Ezeflow, which has been featured in advertising campaigns promoting jobs from the oil sands by the Canadian Association of Petroleum Producers, as well as an ad promoting Calgary-based TransCanada’s proposed Energy East pipeline, said it disagrees with some parts of the Board’s safety order that allege its own staff and TransCanada’s staff didn’t verify the wall thickness of fittings which allegedly failed in the rupture. TransCanada said in a statement that it would comply with the order, noting that it was already following safety rules and using adequate materials.
Although Vokes put his warnings about the weak fittings in a formal complaint, sent in May 2012 to the regulator, the NEB had always denied that the whistleblower’s warnings represented an imminent threat to public safety, It still maintains, despite the rupture, that there was never any threat. Vokes said members of the family that owned the hunting cabin were lucky they were not around at the time of the explosion.
“It was only an act of God that multiple members of the (Cree) family didn’t wind up in a barbecue,” said Vokes, who lost his job at TransCanada after he approached the regulator with his safety allegations. “The (pipeline safety) code requires that gas pipelines have fracture toughness. They have to have it and as soon as you have that… it stops little holes from becoming big holes.”
He said this incident also shows that the public should be skeptical about trusting the NEB to oversee safe pipeline operations, noting that they have failed to enforce existing provisions of pipeline regulations that require companies to have adequate quality control programs as well as safety code rules that require materials to be resistant to fractures.
Barter said the regulator is being proactive by taking action, even though it believes there is no “imminent” threat.
He added that the NEB plans to ask the Canadian Standards Association before the end of February to adopt tougher standards in its pipeline safety code.
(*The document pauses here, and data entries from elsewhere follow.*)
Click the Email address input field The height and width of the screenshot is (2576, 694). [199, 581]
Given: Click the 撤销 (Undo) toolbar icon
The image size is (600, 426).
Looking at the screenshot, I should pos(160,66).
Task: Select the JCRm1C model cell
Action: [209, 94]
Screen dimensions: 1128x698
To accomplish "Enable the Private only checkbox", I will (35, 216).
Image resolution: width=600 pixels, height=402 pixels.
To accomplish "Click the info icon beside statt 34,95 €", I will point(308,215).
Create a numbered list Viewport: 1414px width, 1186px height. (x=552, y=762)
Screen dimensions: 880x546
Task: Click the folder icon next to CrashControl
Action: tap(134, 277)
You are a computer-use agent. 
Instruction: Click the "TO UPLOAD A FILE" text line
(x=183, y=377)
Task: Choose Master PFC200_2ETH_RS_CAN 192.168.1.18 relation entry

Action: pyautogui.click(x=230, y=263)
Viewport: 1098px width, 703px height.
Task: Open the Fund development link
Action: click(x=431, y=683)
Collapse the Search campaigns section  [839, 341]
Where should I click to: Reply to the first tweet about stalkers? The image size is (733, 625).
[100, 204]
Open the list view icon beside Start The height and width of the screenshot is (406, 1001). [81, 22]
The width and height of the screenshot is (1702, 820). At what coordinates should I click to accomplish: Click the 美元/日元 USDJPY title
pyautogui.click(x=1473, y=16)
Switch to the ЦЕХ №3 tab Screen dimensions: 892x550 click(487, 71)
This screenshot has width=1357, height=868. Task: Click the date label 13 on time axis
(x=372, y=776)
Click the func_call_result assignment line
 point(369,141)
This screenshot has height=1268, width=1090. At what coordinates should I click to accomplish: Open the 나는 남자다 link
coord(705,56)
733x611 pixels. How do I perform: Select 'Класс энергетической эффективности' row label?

When asked if TransCanada could face any sanctions, related to the rupture, Barter said the NEB was closing its investigation and would not issue a report since the Transportation Safety Board of Canada was the lead investigator.
Under Canada’s pipeline safety rules, the line operator is responsible for ensuring quality of its materials, and not the manufacturer.
“TransCanada shares the NEB’s emphasis on pipeline safety and will respond to this overall industry order,” said TransCanada spokesman Mark Cooper in an email. “All materials used in TransCanada’s pipelines meet or exceed regulatory standards. We will provide the information they requested from us and all operators.”
He added that TransCanada has continuously improved its safety oversight, while using its experiences as learning opportunities to achieve a goal of eliminating all incidents.
Pierre Latendresse, the president of Ezeflow, a company with about 200 employees that is based in Granby, Quebec, east of Montreal, said the safety order would affect about 60 pipeline fittings, a small fraction of the company’s total production. But he noted that the company has a good record of producing quality materials for 40 years.
“It (the safety order) certainly has an impact on our reputation,” Latendresse said in an interview. “They’re saying that we did not check the wall thickness. This is disputable… It’s a question of interpretation. When we make fittings, we check the wall thickness before we make the (fittings). So it’s ridiculous to say something like that (NEB statement).”
Ezeflow’s name was left out of a Transportation Safety Board of Canada report from 2015 on the 2013 rupture, and company officials said they were initially told by regulators that their name would be kept out of investigation reports. So they said they were surprised to be identified in the safety order on Friday.
It could cause some embarrassment for the oil patch that has used the Quebec company in recent advertising as it seeks to promote the economic benefits of expanding production in the oil sands industry. In one commercial, created by the Canadian Association of Petroleum Producers, Latendresse is featured mentioning that his company’s own employees believe that “every fitting is a piece of art and we take great pride in what we’re doing.”
The new NEB safety order also noted that similar pipeline fittings problems with Canadoil were flagged in earlier safety advisories by both U.S. and Canadian regulators in recent years.
Editor’s note: This story has been corrected to reflect that TransCanada was not blamed for putting substandard materials in its pipeline.